▶ _WHAT YOU HAVE TO DO_: Once the line containing "Instruction: Open Inspection Settings link" is found in the entries below, reproduce it and every line after it, stopping at and including the line containing "Click the Perfect"; reproduce nothing else, and keep each line exact.

▶ _EXTRACTED DATA_:
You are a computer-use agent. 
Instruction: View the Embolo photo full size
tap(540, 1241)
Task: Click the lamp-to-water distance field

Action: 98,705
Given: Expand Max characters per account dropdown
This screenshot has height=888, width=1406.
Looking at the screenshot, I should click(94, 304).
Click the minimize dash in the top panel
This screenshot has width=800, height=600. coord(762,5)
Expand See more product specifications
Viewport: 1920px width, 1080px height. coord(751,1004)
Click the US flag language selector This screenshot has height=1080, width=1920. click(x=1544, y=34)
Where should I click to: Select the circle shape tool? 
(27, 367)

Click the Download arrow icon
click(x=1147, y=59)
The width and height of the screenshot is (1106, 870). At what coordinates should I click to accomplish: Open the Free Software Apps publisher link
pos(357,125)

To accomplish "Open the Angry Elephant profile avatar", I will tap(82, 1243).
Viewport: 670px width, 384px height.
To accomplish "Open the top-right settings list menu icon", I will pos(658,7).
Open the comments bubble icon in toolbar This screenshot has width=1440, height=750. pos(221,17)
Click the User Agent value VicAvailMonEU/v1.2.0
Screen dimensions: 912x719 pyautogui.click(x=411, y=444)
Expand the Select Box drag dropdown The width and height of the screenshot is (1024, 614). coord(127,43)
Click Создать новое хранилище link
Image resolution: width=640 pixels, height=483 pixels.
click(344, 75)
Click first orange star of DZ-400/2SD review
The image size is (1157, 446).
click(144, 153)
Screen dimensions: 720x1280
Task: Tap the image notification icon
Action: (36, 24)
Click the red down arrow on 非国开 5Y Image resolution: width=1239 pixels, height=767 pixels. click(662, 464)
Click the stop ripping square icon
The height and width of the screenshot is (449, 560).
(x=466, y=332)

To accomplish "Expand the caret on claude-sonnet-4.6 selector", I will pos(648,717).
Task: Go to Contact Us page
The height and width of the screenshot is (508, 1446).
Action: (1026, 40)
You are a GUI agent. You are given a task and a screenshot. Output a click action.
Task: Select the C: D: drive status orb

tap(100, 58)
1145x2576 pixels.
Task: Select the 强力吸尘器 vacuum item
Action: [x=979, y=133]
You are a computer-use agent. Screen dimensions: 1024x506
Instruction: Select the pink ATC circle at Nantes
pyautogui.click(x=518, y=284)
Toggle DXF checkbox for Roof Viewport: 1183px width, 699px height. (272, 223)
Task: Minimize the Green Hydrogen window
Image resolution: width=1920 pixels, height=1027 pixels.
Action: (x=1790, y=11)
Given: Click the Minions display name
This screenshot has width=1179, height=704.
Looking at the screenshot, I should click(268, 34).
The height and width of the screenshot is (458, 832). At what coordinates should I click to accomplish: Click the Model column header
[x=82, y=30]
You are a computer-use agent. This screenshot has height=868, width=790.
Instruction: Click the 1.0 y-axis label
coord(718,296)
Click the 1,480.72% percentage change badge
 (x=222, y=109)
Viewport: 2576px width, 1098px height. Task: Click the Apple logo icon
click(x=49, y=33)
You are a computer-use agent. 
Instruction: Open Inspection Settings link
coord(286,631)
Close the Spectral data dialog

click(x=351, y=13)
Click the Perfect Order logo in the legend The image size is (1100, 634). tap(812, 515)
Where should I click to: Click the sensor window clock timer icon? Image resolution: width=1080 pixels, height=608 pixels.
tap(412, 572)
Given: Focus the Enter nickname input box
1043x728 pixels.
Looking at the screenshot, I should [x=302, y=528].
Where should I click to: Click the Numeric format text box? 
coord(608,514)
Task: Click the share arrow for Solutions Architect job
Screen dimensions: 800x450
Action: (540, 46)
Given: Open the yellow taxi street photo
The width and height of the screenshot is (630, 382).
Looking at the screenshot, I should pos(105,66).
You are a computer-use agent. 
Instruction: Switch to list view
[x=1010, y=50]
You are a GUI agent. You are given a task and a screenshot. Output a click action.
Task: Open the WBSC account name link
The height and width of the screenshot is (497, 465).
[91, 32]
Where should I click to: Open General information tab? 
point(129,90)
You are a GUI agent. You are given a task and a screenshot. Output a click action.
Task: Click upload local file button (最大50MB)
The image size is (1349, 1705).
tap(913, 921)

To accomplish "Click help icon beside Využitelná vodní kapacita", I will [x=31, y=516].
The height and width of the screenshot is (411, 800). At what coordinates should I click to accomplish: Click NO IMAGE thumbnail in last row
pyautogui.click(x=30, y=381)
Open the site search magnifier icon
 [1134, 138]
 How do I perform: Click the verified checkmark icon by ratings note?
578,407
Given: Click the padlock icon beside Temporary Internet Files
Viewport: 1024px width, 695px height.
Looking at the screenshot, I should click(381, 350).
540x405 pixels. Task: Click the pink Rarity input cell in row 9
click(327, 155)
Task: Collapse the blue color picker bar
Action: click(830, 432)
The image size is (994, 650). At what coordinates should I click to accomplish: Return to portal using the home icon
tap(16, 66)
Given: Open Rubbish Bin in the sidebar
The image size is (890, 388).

▶ _RESULT FOR THIS TASK_:
Instruction: Open Inspection Settings link
coord(286,631)
Close the Spectral data dialog

click(x=351, y=13)
Click the Perfect Order logo in the legend The image size is (1100, 634). tap(812, 515)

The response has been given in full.